A slightly less fantastic entry into the wizarding world.
It’s a popular opinion that sequels are never better than the originals (unless we’re talking about Terminator 2). Unfortunately, the second Fantastic Beasts film falls under that opinion, despite its extraordinary cinematography.
While full of new, amazing creatures and characters, the film misses the mark and doesn’t quite capture the whimsy and awe audiences remember from the original Harry Potter films. The motives of certain characters were too confusing to comprehend, and given the number of subplots, the film’s narrative was just a mess of plot holes.
Our praise to the casting crew for the actors chosen to play Newt’s brother, as well as his younger self in a flashback; we even had to IMDB the actors to see if they were related.
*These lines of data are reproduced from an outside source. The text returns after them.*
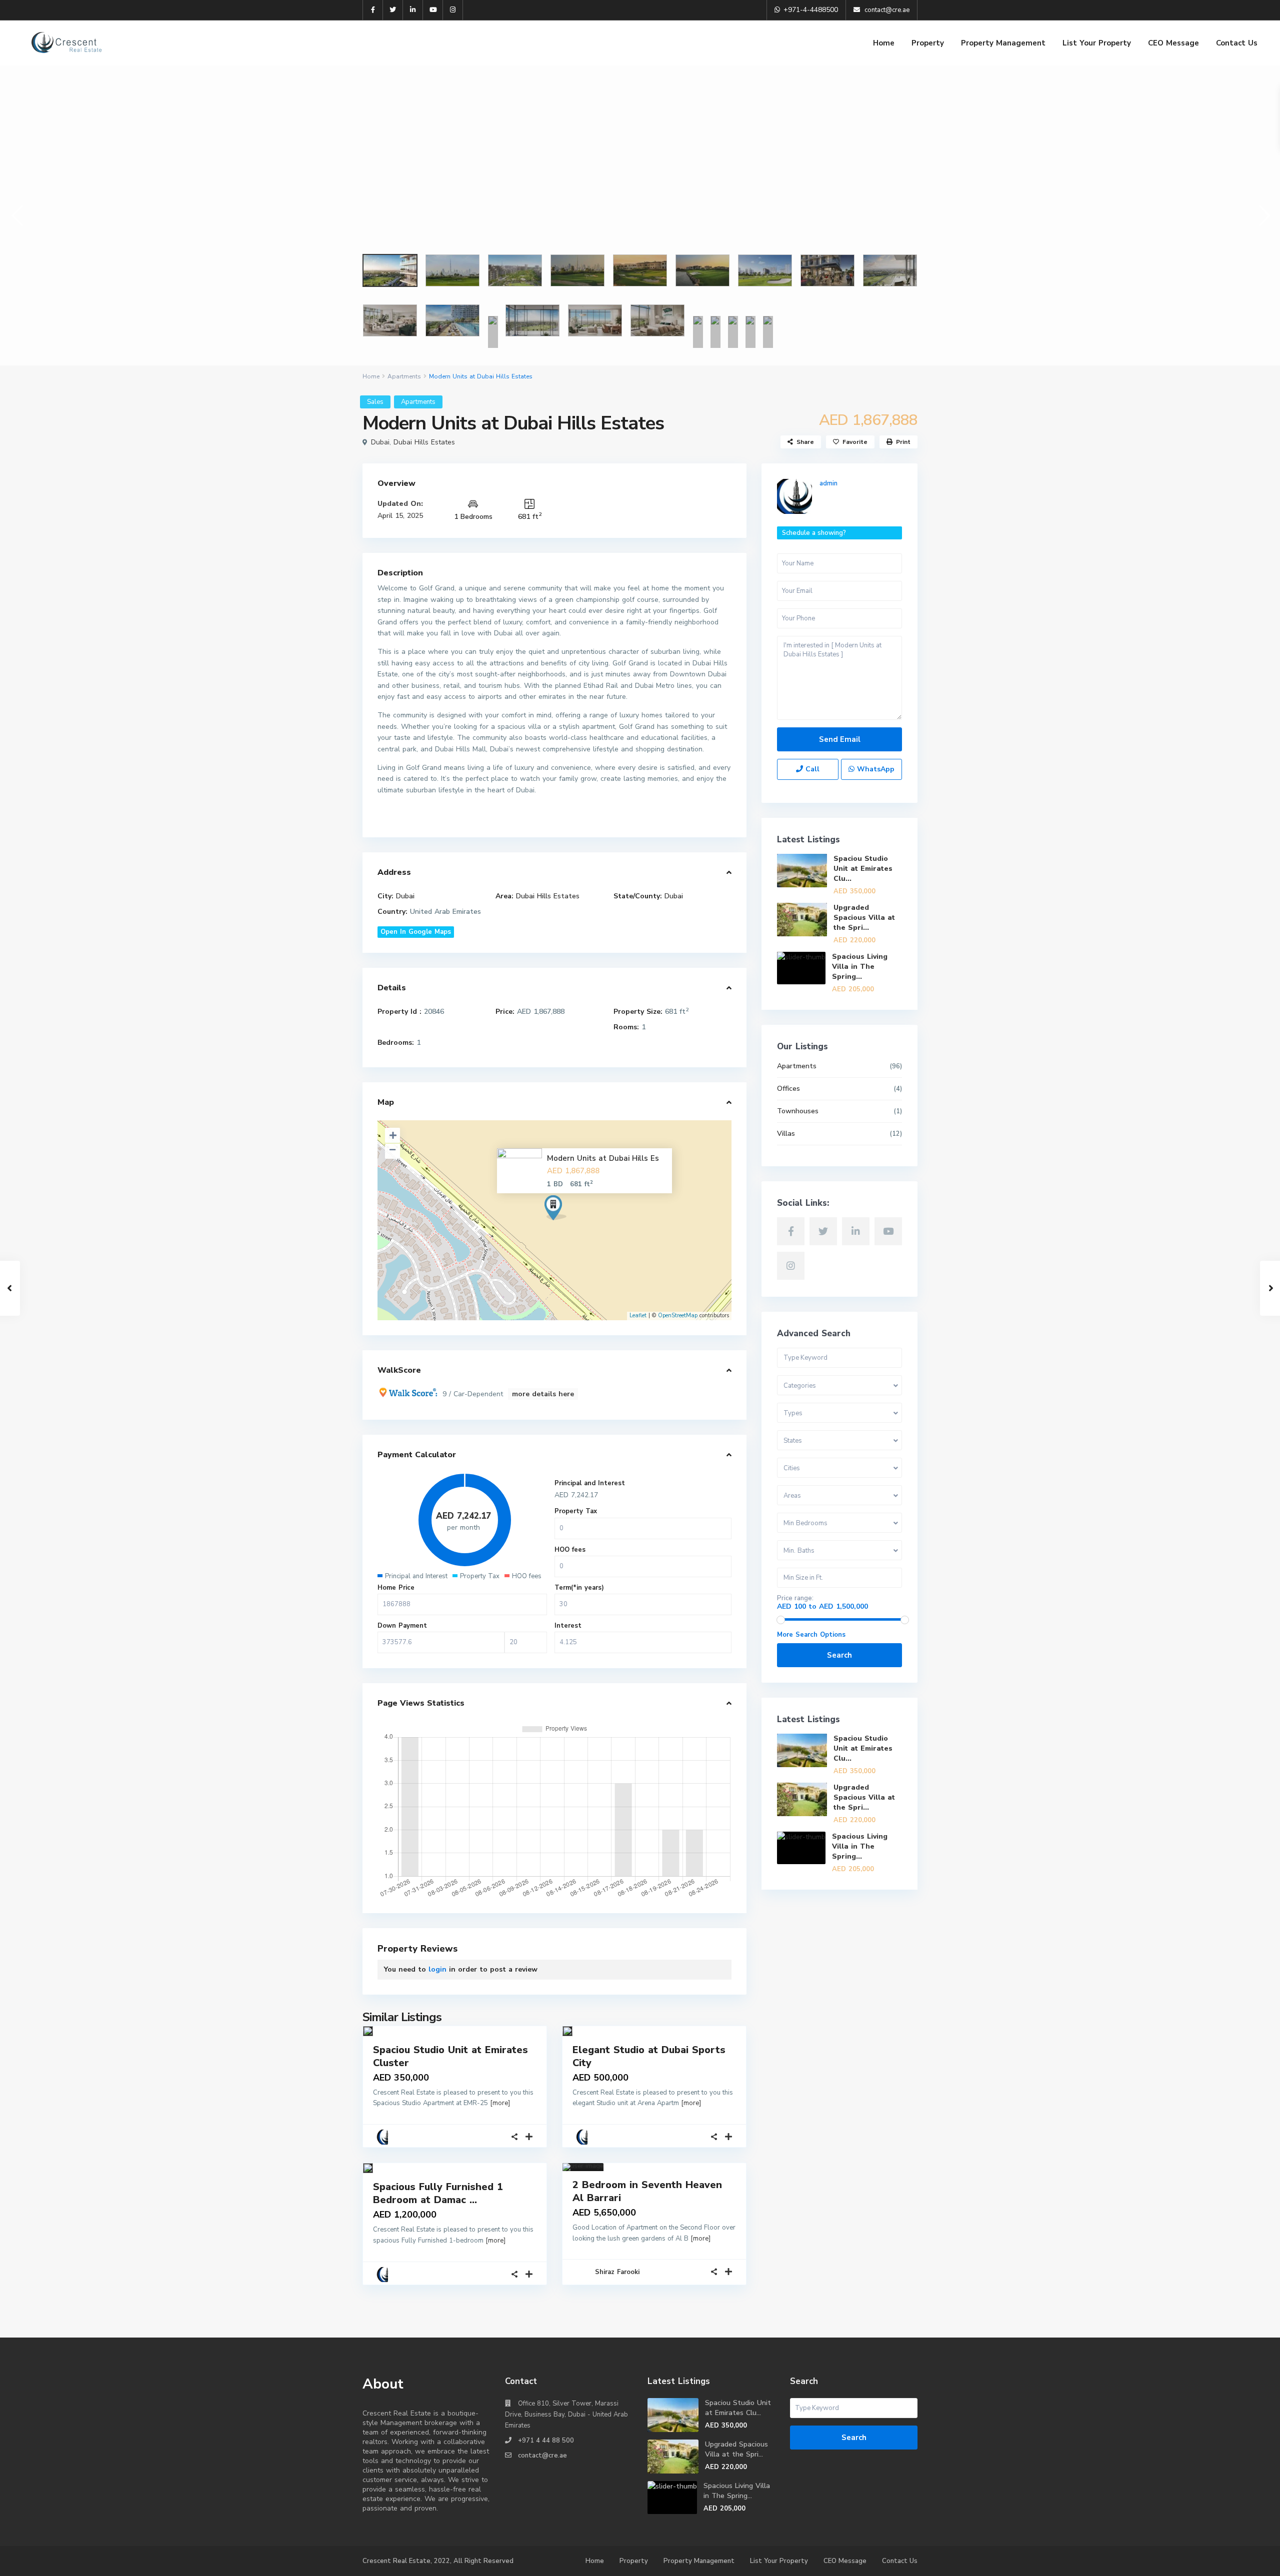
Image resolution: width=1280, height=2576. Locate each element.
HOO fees (570, 1549)
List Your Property (1096, 43)
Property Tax (575, 1511)
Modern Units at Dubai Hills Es (603, 1158)
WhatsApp (874, 769)
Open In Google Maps (415, 931)
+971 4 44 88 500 (546, 2440)
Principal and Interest (589, 1483)
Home (883, 43)
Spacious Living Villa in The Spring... (860, 966)
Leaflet (638, 1315)
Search (839, 1655)
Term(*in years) (579, 1587)
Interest (568, 1625)
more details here (543, 1394)
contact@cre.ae (542, 2455)
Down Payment (402, 1625)
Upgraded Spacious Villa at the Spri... (864, 917)
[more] (500, 2103)
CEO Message (1173, 43)
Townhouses (797, 1111)
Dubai (380, 442)
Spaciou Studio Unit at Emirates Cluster (450, 2056)
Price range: (795, 1598)
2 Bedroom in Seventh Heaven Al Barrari (647, 2191)
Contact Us (1237, 43)
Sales (375, 401)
Despite this, Jude Law’s Dumbledore, and the brilliant Eddie Redmayne, we tried and tried to love the film, but walked out feeling uncertain about the future sequels.
The Astor learnt something from last year’s Potterfest; that a crazy amount of people would happily sit through all (or as many as possible) of the Harry Potter films.
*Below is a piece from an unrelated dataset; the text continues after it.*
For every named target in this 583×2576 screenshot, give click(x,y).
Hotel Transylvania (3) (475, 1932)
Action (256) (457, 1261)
Starting at 11am and consisting of all eight HP films, plus Fantastic Beasts and Where to Find Them, the marathon brought in massive crowds.
Marathoners lugged in their pillows, blankets, and as many stacks as possible, and knuckled down for a solid 20-something hours of binging.
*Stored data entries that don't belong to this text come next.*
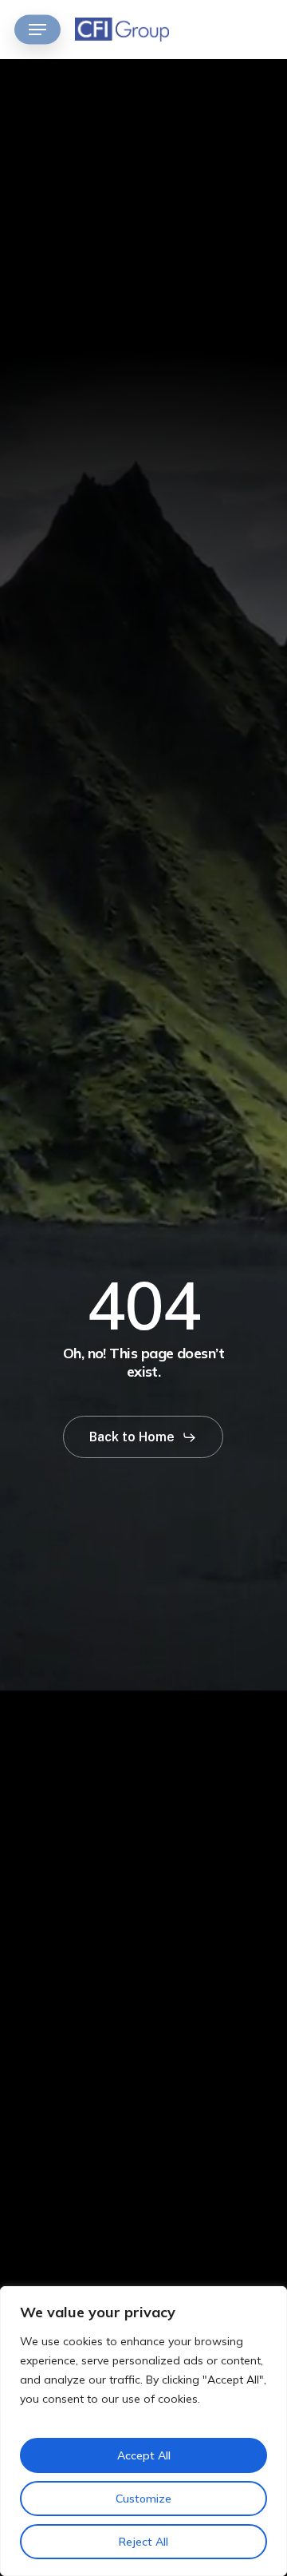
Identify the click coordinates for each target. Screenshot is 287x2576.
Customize (143, 2498)
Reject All (143, 2541)
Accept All (144, 2455)
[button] (37, 30)
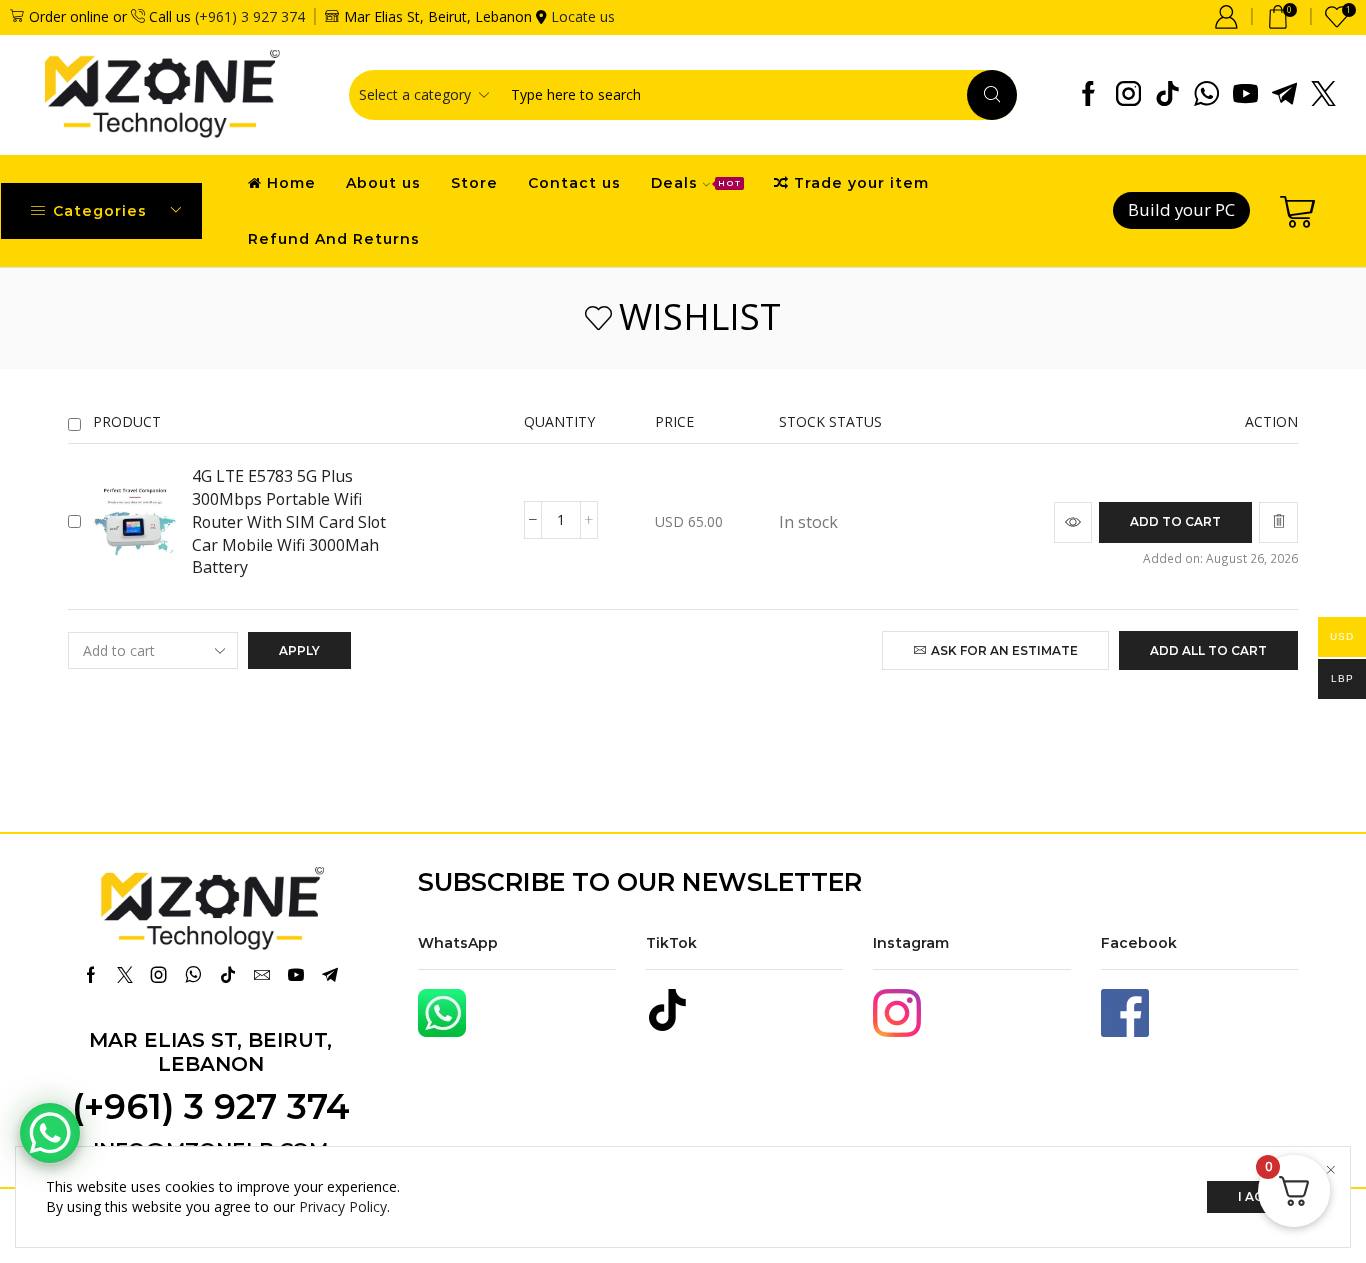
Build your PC (1181, 209)
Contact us (574, 183)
The cinema’s atmosphere is contagious - with the audience cheering out, clapping along and booing at all the right moments.
There’s a good chance the Astor will be continuing Potterfest in 2020, so keep your eyes peeled, and don’t miss out on the next one!
Possibly our favourite Scottish-zombie-comedy-Christmas-musical.
A cross between Shaun of the Dead and High School Musical, Anna and the Apocalypse was screened as part of this year’s British Film Festival program.
Think catchy songs (including ballads, of course) played over footage of zombies being slain with a giant candy cane. The film has its touching moments, but that’s not what you’re paying to watch.
Anna and the Apocalypse is a gorey, silly, over the top film - but god it’s a fun one.
The Astor’s Halloween marathon has been around for a few years now, but this year’s marked a special occasion; John Carpenter’s Halloween being released 40 years ago.
To celebrate the movie’s birthday, as well as the new film’s release, we attempted the full marathon - spanning a total of eight films. Not counting Rob Zombie’s reboot and sequel, in this case.
Four movies in (12 hours!) and we had to call it quits - leaving at 3am and hanging our heads in defeat. We definitely walked away with a newfound appreciation for the classic series, as well as its legendary soundtrack.
Movie trivia in between each film and audience participation once again made our experience at the Astor much more than just your typical trip to the cinema.
Be sure to keep your eyes out for next year’s Halloween marathon!